To save you the googling trouble, below is an aardwolf. It’s as real as a parent’s illusion that they always know more than their 1st grader.
Of all the words in the known world, of all the words that could create sound waves in the air and grace my eardrums, I would never have guessed that the word “aardwolf” would be one of them. Let alone come out of my six year old’s mouth. And be a real thing. When I was a kid there were only like twenty animals discovered by science—mostly farm animals found in countless songs. At least that’s how many animals public school felt was necessary to teach me. Because when in my life would my position as a all-knowing father ever be challenged? Thanks public school, great forethought.

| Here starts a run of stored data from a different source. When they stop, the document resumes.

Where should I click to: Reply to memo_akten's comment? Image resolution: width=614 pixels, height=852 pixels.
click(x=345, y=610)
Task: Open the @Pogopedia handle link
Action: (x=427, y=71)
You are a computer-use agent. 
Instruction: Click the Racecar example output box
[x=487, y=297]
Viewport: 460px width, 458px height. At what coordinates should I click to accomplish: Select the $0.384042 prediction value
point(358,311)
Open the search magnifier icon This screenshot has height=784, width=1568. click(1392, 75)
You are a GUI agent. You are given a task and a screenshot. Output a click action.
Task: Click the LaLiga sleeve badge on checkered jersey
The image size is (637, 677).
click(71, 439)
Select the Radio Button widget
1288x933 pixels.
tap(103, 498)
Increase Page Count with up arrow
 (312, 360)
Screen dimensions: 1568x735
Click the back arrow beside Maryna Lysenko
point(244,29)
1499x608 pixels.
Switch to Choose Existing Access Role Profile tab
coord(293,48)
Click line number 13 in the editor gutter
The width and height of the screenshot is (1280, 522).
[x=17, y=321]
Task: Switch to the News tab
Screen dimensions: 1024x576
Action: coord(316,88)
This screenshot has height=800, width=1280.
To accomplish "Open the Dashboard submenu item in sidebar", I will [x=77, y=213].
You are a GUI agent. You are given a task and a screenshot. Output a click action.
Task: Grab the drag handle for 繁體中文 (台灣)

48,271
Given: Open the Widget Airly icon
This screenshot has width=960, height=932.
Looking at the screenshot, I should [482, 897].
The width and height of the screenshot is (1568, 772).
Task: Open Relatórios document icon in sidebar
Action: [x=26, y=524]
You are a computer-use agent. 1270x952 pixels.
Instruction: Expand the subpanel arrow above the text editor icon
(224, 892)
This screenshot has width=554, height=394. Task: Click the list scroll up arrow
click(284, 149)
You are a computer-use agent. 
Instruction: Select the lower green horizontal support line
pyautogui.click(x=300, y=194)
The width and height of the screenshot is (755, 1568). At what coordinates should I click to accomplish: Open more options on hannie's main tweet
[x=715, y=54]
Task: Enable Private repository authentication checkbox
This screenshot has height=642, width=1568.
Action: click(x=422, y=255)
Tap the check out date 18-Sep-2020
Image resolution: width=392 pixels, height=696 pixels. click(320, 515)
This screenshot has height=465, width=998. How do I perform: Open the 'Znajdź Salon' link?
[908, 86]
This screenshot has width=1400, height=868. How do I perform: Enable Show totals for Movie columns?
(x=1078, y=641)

These twenty animals were the filter that I looked through as I approached this game. How was I supposed to know that my daughter would be diving into subfamily and genus classifications of species? Since I’m doling out ‘thank yous’, thank you Wild Kratts and PBS for that fun surprise.
After a thorough beatdown in animal pattern recognition by my six year old, and resisting the urge to ask her if she wants to arm wrestle to even the score back up, I walked away feeling much like an Orca dolphin out of water. People say that kids teach you a lot. I’m sure that is meant in an emotional, existential, and philosophical way as they help us examine ourselves while we work out the human condition.
But they also pick up on a crap ton of hard facts too. And it’s a joy when they decide to blow up your ego with a well placed knowledge bomb.
Answers(in case she asks you to play):
1: Wild Dog (I felt this was unfair, far too generic a pattern. Though I may have been trying to make myself feel better)
3: Diamond Backed Rattlesnake
4: Zebra (stripes are more vertical than a tigers she says, I don’t question anymore)
7: Orca (which is a freakin’ dolphin)
9: Naked Mole Rat (the hint she wrote above is pronounced “weird”, and this is indeed a weird animal)
12: Elephant (wrinkly skin)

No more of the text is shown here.